What is your main message for your academic and community colleagues?

O’Reilly: Think broadly. Ideally, every patient in whom there’s consideration for treatment [should have] germline testing, tumor-based sequencing, and perhaps liquid biopsy. Where there isn’t tissue, we should consider liquid biopsy. Try to match this with a clinical context, because findings related to [factors like] RAS, age, tumor location, and family history can enrich for specific settings.

Weinberg: Drugs, including the antibody zolbetuximab and other antibodies, ADCs, and CAR T cells [may target CLDN18.2]. This may be a good and actionable novel target in upper GI and pancreatic cancers. We are involved in multiple studies targeting NRG1 fusions with HER2 and HER3 antibodies. Historically, we haven’t tested for these routinely, but now that we have different clinical trials open at our [clinic], we’re always looking for those patients.

When I’m seeing a patient for a second or third opinion, 1 of the first questions I ask is: What molecular profiling have they had? Have they had appropriate germline testing? Do we have tissue available for profiling? If not, should we send a liquid biopsy? That’s often what we do because we don’t want to miss the opportunity for a matched therapy, like EGFR inhibitors for [targets that predict a] lack of benefit, like RASmutations. We are always looking for clinical trials and finding the right trial for the right patient.

O’Reilly: RAS is now actionable and is not just a negative predictive biomarker. It is hopefully a positive predictive biomarker.

Disclosures: Dr Weinberg consults on advisory boards and speaks for Merus.

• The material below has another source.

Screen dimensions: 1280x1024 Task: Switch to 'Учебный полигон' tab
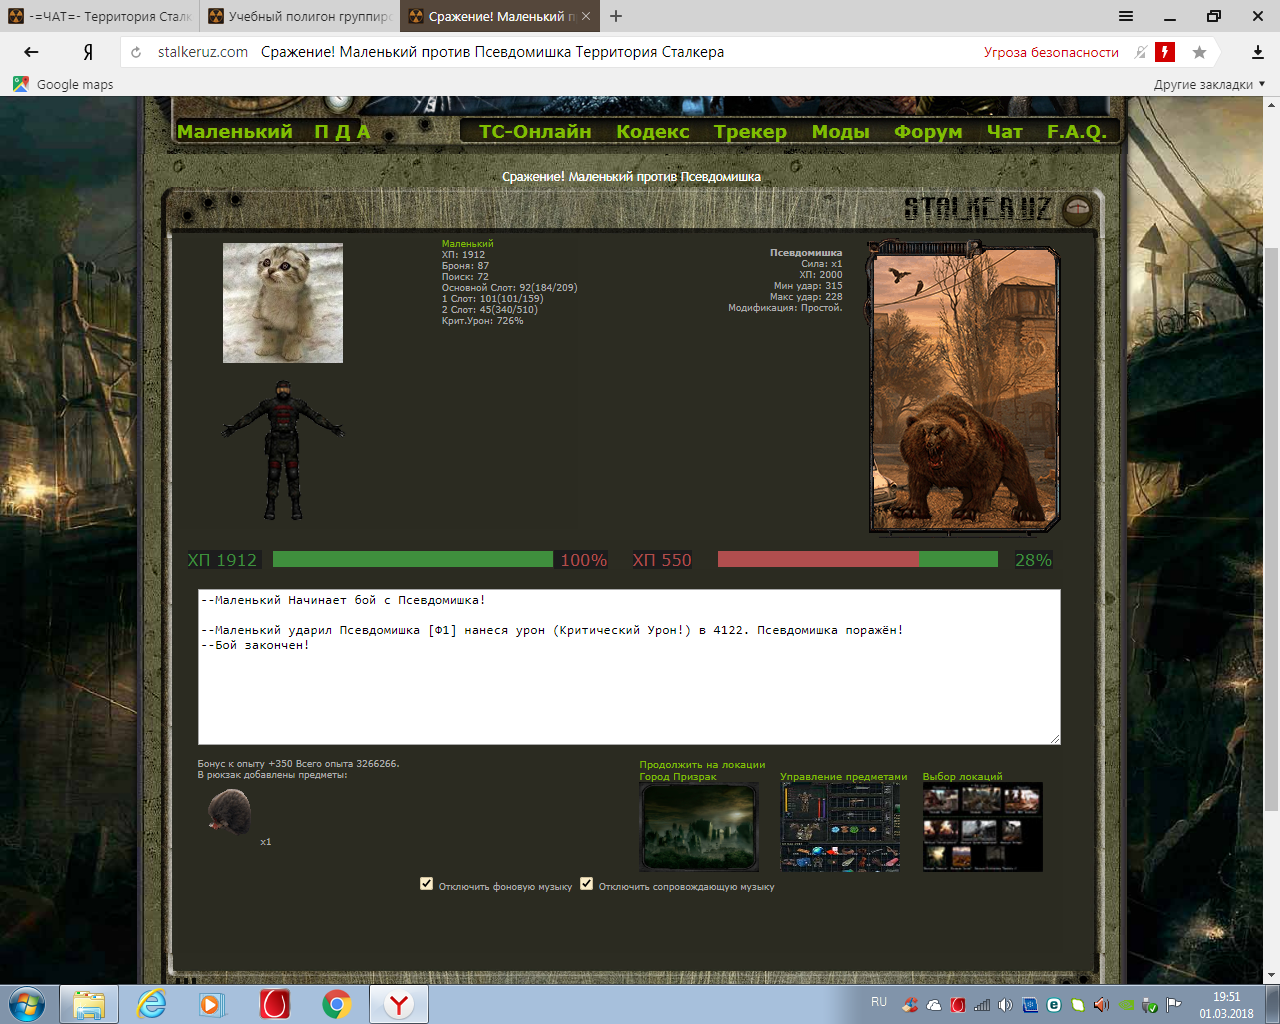tap(300, 16)
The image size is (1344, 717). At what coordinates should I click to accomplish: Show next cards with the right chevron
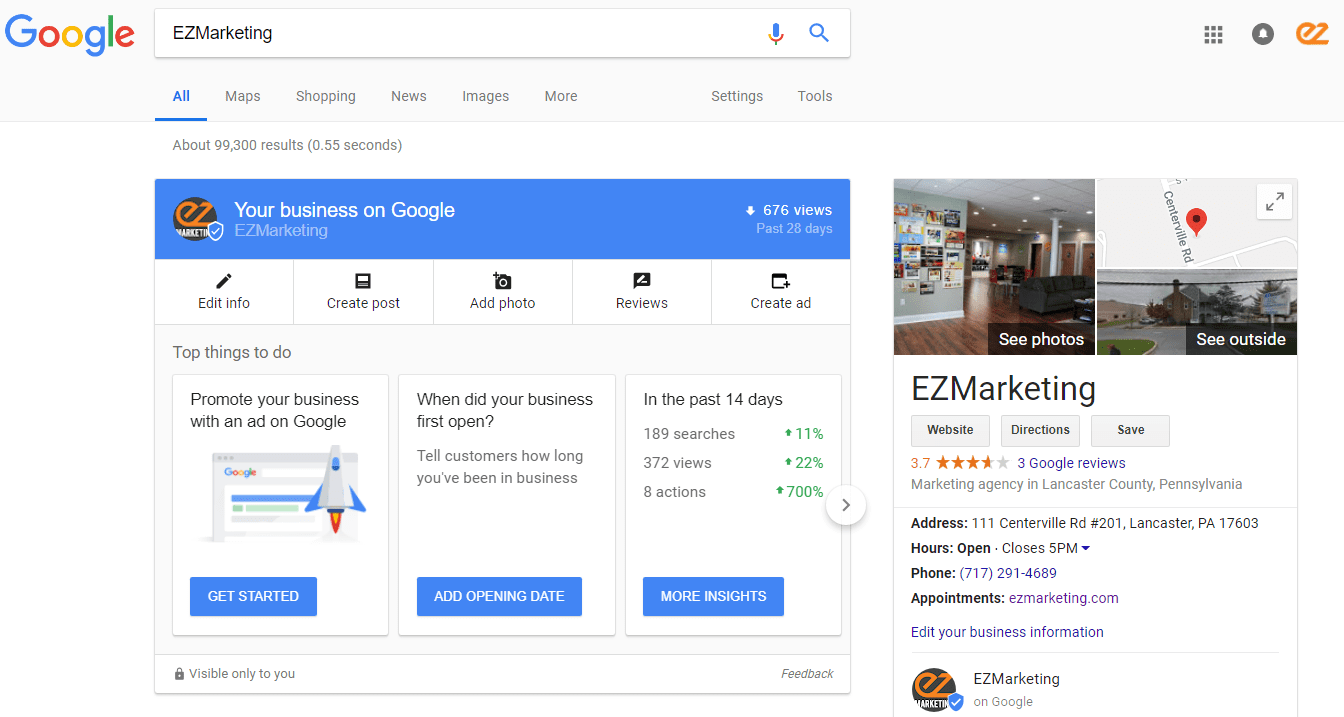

Dr O'Reilly disclosed research funding to institution for Genentech/Roche, BioNTech, AstraZeneca, Arcus, Elicio, Parker Institute, NIH/NCI, and Pertzye; and consulting/DSMB for Boehringer Ingelheim, BioNTech, Ipsen, Merck, Novartis, AstraZeneca, BioSapien, Astellas, Thetis, Autem, Neogene, BMS, Tempus, Fibrogen, Merus, Agios (spouse), Genentech-Roche (spouse), Eisai (spouse).